TCF Financial Corporation, an acronym for Twin City Federal, was a bank holding company based in Detroit, Michigan. Its operating subsidiary, TCF Bank, operated 478 branches in Minnesota, Illinois, Michigan, Colorado, Wisconsin, Ohio, and South Dakota. It also operated specialty lending and leasing businesses in all 50 states, Canada, New Zealand, and Australia. TCF was acquired by Huntington Bancshares in June 2021.

==History==
Chemical State Savings Bank was founded in 1917.

In 1937, the headquarters of Chemical Bank was the site of the infamous bank robbery by Tony Chebatoris, which resulted in Chebatoris being the only man to receive the death penalty in the state of Michigan.

In 1964, the bank changed its name to Chemical Bank Trust.

In 1974, the bank changed its name to Chemical Bank.

In May 2010, the bank acquired O.A.K. Financial Corporation.

In October 2014, the bank acquired Northwestern Bank for $121 million in cash.

In April 2015, the bank acquired Monarch Community Bancorp for $27.2 million in stock.

In June 2015, the bank acquired Lake Michigan Financial Corporation for $187.4 million in cash and stock.

In August 2016, the bank acquired Talmer Bancorp for $1.7 billion in cash and stock.
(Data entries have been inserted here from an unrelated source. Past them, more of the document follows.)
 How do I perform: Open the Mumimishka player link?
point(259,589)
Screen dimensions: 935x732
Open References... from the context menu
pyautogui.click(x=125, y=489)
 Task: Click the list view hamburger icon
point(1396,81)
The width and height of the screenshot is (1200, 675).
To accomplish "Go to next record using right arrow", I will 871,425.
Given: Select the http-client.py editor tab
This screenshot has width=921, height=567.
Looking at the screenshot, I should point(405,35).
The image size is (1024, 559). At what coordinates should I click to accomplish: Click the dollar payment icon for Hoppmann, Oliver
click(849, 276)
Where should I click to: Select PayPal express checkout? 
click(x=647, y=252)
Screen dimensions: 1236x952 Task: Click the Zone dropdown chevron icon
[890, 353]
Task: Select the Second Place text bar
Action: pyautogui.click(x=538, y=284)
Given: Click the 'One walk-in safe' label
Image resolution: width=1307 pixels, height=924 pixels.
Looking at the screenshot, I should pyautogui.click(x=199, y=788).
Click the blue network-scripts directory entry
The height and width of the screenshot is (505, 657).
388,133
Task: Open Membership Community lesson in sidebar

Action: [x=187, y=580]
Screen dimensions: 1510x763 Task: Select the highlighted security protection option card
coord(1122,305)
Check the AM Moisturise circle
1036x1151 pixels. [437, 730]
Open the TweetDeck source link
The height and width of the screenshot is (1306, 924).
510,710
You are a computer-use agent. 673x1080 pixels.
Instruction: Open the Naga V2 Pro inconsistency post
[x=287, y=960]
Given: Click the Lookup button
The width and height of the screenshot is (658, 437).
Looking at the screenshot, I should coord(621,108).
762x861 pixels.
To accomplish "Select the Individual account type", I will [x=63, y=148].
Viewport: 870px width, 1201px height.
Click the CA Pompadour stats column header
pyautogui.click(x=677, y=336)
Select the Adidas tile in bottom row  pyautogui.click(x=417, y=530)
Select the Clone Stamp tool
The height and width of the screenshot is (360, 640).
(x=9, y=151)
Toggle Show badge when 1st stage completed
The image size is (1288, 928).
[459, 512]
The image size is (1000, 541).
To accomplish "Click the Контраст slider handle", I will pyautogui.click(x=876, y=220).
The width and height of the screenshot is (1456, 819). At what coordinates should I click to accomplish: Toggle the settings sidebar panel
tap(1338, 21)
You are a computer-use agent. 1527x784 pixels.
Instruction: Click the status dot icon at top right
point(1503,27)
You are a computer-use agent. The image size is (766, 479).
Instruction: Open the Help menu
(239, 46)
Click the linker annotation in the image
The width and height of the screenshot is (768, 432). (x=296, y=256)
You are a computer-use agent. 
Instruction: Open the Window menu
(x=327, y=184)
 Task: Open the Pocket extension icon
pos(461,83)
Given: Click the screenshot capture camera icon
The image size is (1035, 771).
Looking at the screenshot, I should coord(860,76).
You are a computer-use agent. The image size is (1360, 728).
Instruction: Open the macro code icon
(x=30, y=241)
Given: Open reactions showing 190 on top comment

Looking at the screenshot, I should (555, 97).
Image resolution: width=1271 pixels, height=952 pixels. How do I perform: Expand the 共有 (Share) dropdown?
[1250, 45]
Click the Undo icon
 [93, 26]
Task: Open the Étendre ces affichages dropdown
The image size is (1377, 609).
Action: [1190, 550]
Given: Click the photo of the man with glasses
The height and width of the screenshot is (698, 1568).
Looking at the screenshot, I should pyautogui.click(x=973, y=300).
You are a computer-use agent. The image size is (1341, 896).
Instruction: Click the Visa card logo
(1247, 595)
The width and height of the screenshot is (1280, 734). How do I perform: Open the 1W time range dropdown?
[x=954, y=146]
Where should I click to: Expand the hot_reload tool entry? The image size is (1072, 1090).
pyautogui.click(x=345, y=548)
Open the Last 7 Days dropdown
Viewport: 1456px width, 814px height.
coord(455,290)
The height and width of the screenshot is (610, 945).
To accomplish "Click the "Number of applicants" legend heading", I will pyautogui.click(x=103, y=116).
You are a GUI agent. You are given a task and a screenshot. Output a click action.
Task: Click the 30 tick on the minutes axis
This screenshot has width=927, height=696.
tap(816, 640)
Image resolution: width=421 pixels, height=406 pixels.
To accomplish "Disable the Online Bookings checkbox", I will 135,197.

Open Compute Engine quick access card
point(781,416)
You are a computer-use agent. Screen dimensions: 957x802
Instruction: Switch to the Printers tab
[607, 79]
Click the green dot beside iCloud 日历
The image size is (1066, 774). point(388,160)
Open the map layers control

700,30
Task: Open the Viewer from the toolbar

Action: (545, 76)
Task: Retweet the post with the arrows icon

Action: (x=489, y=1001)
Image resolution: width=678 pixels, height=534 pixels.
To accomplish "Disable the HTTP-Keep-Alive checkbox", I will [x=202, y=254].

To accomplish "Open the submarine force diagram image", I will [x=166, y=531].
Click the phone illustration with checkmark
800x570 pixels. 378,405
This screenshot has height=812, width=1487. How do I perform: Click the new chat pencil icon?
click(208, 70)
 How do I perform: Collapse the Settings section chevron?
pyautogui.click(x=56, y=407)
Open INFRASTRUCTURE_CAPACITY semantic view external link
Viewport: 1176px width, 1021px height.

In 2017, David B. Ramaker, president and chief executive officer of the bank, retired and was succeeded by David T. Provost.

On July 25, 2018, the company announced the move of its headquarters, along with over 500 employees, to Detroit.

In 2019, the company merged with TCF Financial Corporation, the third-largest bank in Minneapolis–Saint Paul and assumed the TCF Financial Corporation name.

In 2020, TCF sold all 7 of its branches in Arizona to Global Credit Union.

TCF was acquired by Huntington Bancshares in June 2021, and sold 13 branches in Michigan to Horizon Bank to gain regulatory approval for the merger.

==Controversies==
===Racial discrimination lawsuit===
On January 21, 2020, an assistant manager at a TCF branch on Middlebelt Road in Livonia, Michigan, called police when Sauntore Thomas, an African-American account holder, attempted to deposit checks received as a settlement in a racial discrimination lawsuit. The branch manager was unable to validate the checks and claimed they were fraudulent. TCF also filed a police report for fraud against the customer despite verification from his attorney that the checks were genuine. Thomas filed a suit on January 22, 2020, seeking unspecified damages from the bank. On January 23, 2020, TCF issued an apology stating that local police should not have been involved; explaining that they take extra precautions involving large deposits and requests for cash.

==Sponsorship==
TCF was the naming rights sponsor of the stadium at the University of Minnesota, now called Huntington Bank Stadium.

In February 2019, Chemical Financial acquired the naming rights to Cobo Center, which was renamed TCF Center in August 2019 and Huntington Place upon the merger with Huntington Bank.